■ Input records
■ ■ ■ ■ ■

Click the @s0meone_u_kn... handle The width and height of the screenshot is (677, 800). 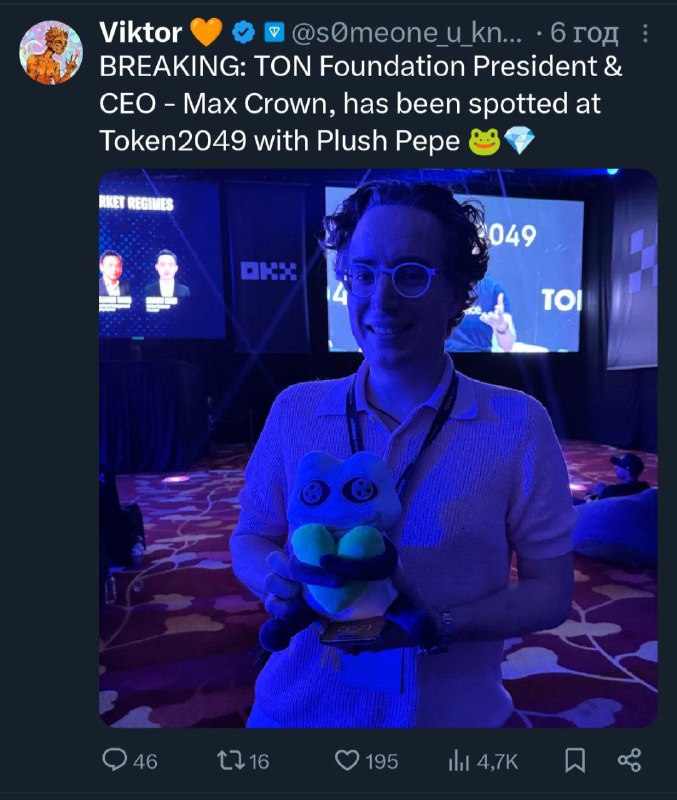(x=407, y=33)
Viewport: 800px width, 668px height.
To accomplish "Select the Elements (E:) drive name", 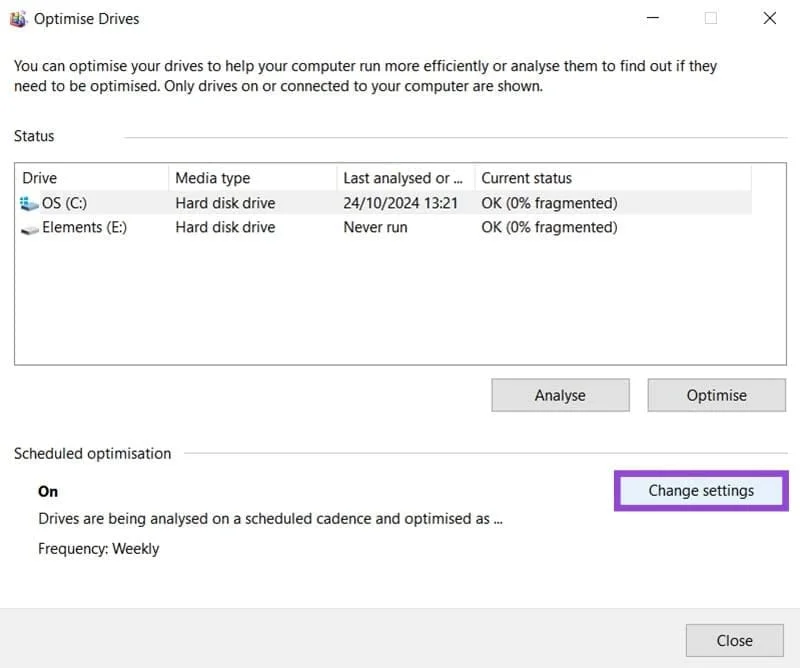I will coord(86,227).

■ ■ ■ ■ ■

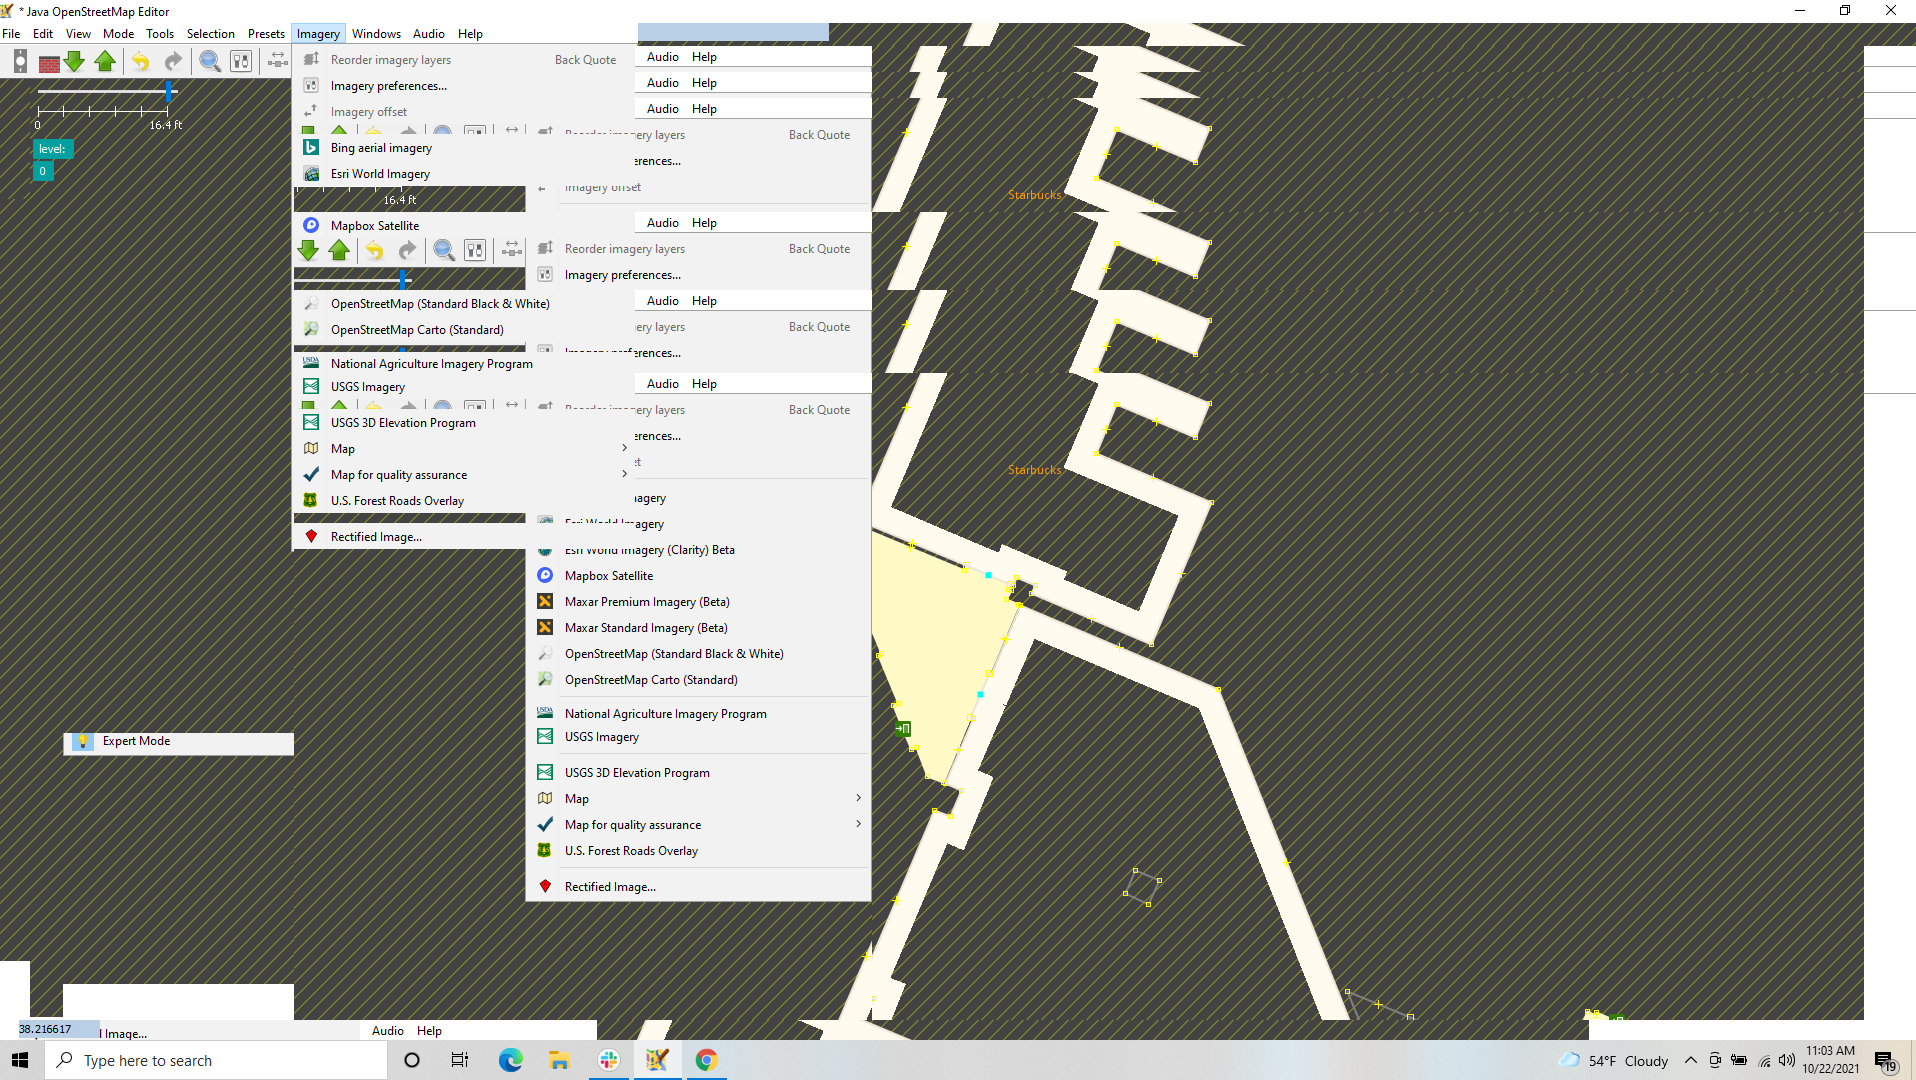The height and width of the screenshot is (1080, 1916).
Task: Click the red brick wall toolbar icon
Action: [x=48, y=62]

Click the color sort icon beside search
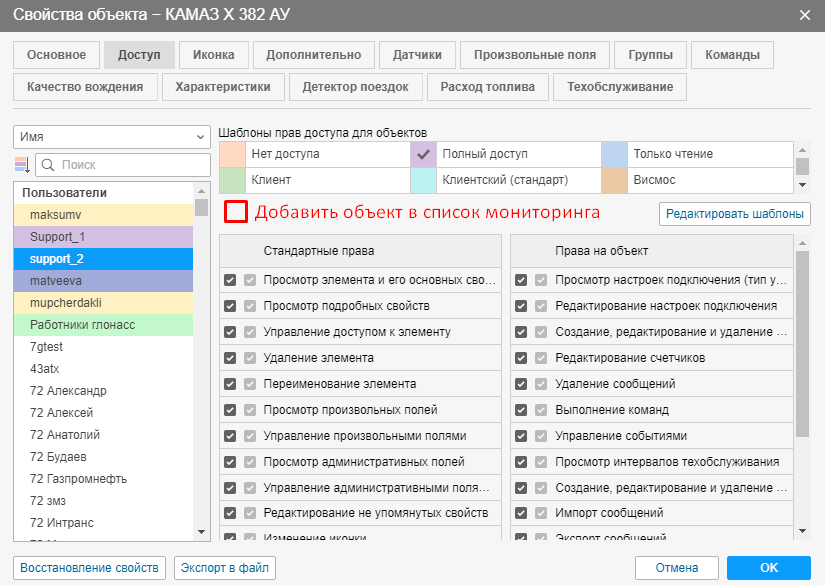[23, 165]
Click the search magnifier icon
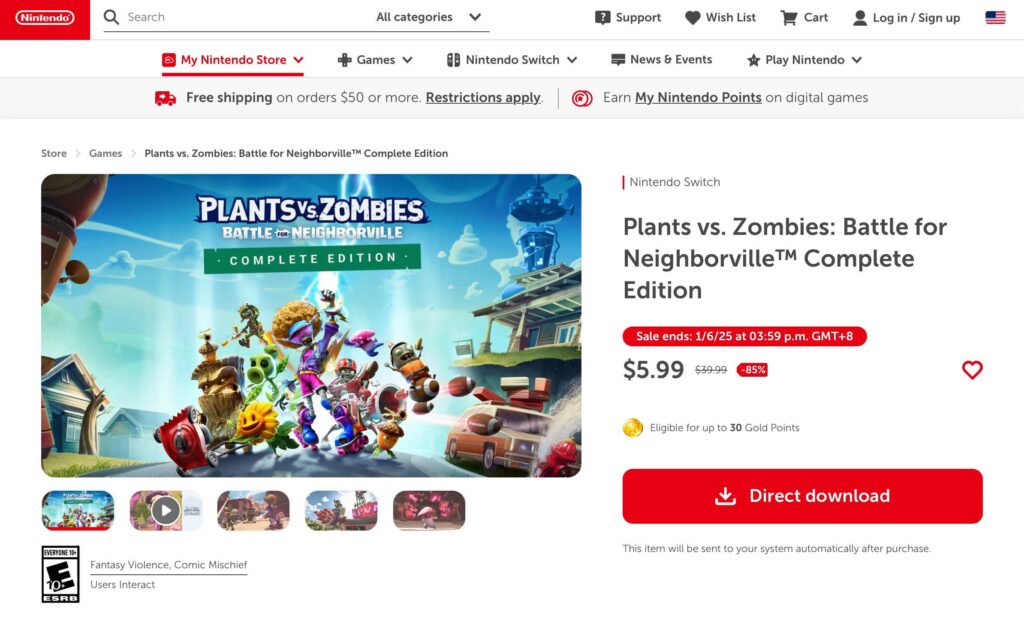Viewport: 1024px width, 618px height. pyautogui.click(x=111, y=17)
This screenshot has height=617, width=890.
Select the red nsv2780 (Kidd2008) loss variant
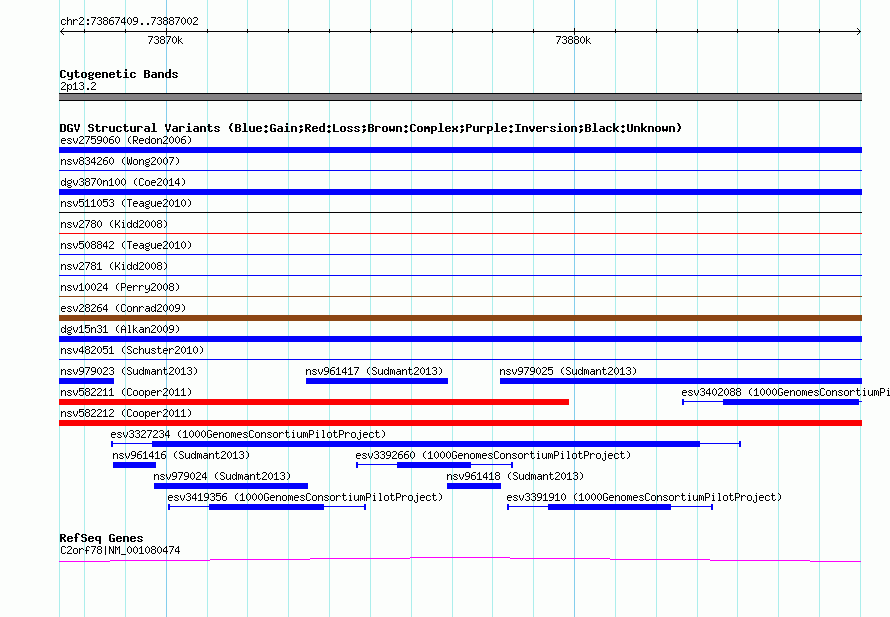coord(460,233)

■ ■ ■ ■ ■

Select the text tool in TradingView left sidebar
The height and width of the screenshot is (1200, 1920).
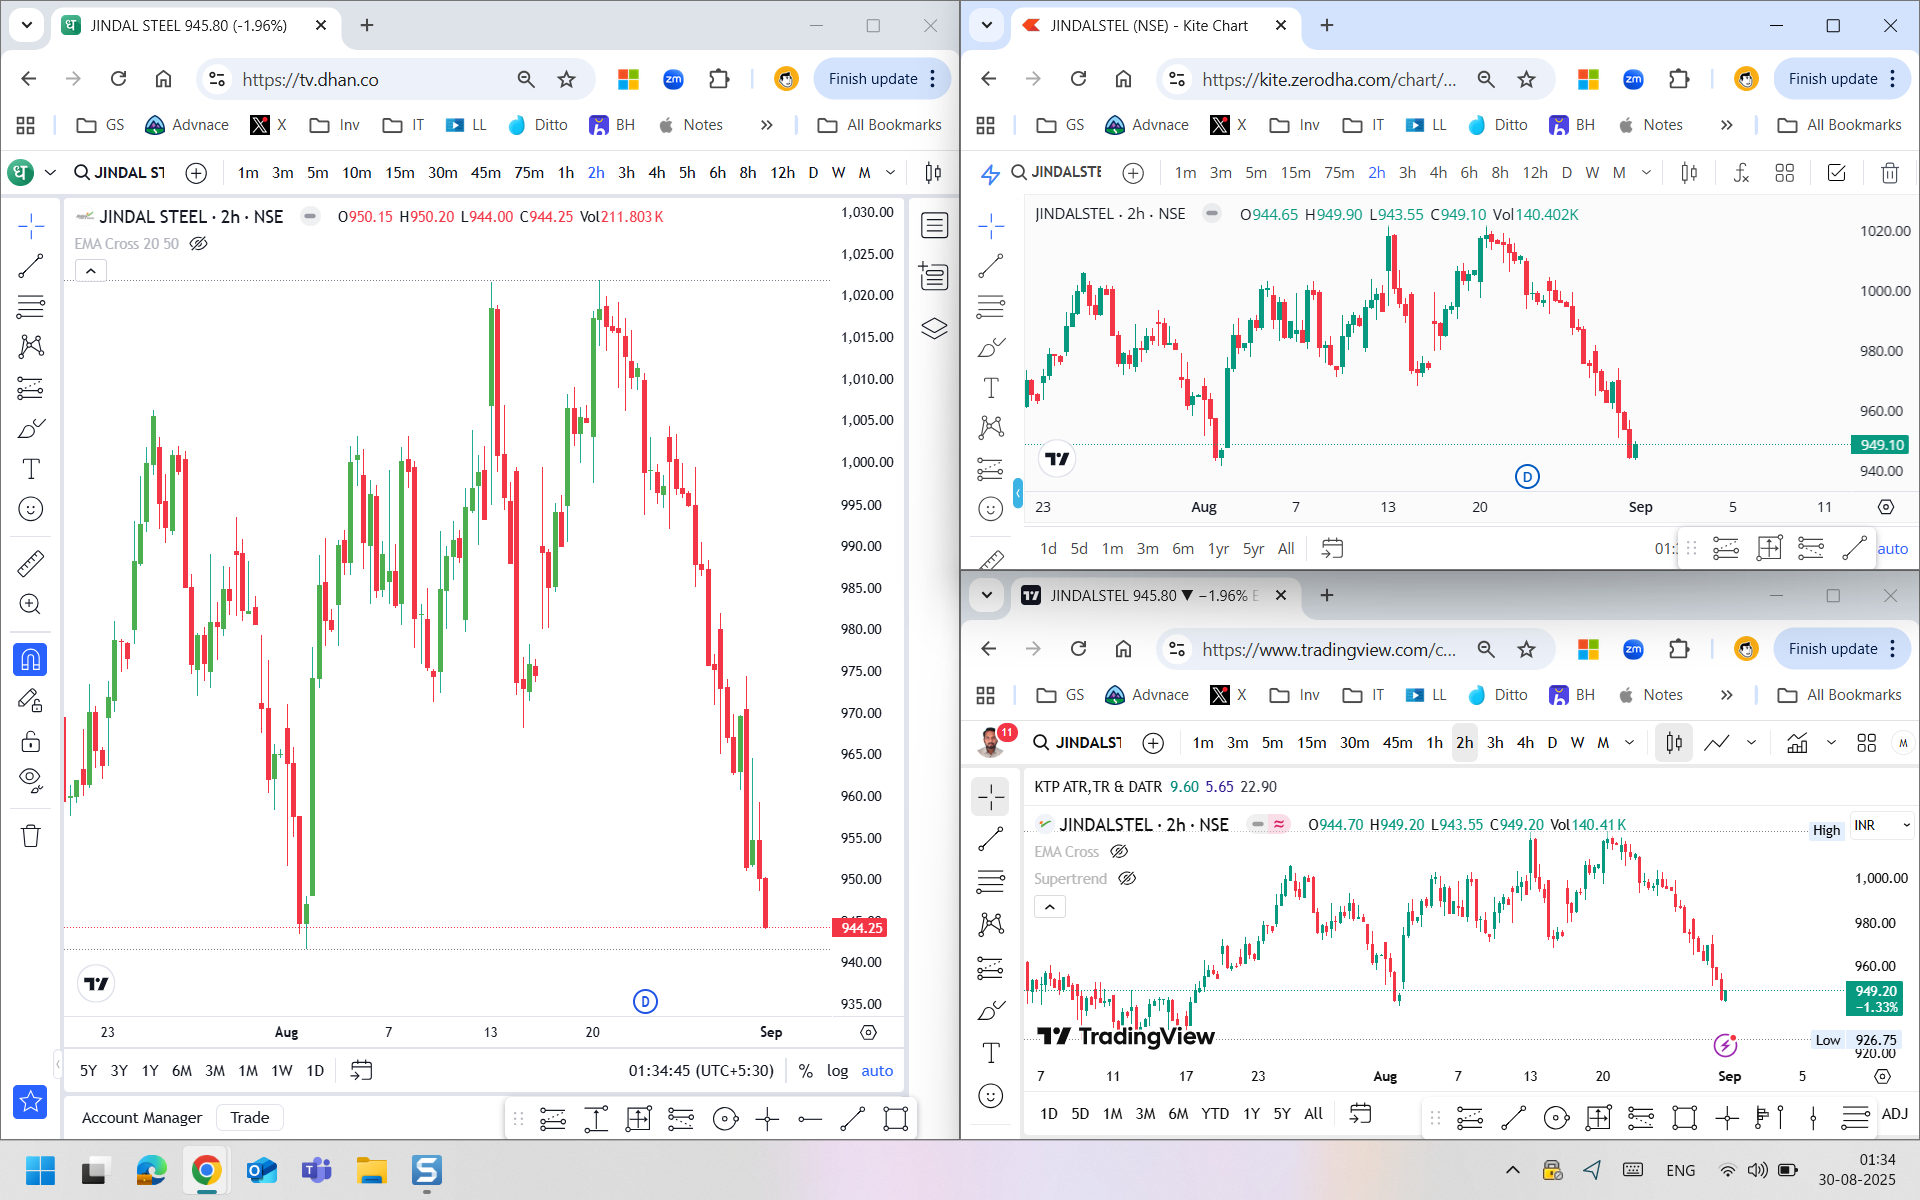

■ ■ ■ ■ ■

■ Request
Convert the entries starting at the line containing "Select the text" and ending at the line containing "The height and width of the screenshot is (1200, 1920)." into a numbered list, omitting blank lines.

■ Answer to this problem
1. Select the text tool in TradingView left sidebar
2. The height and width of the screenshot is (1200, 1920).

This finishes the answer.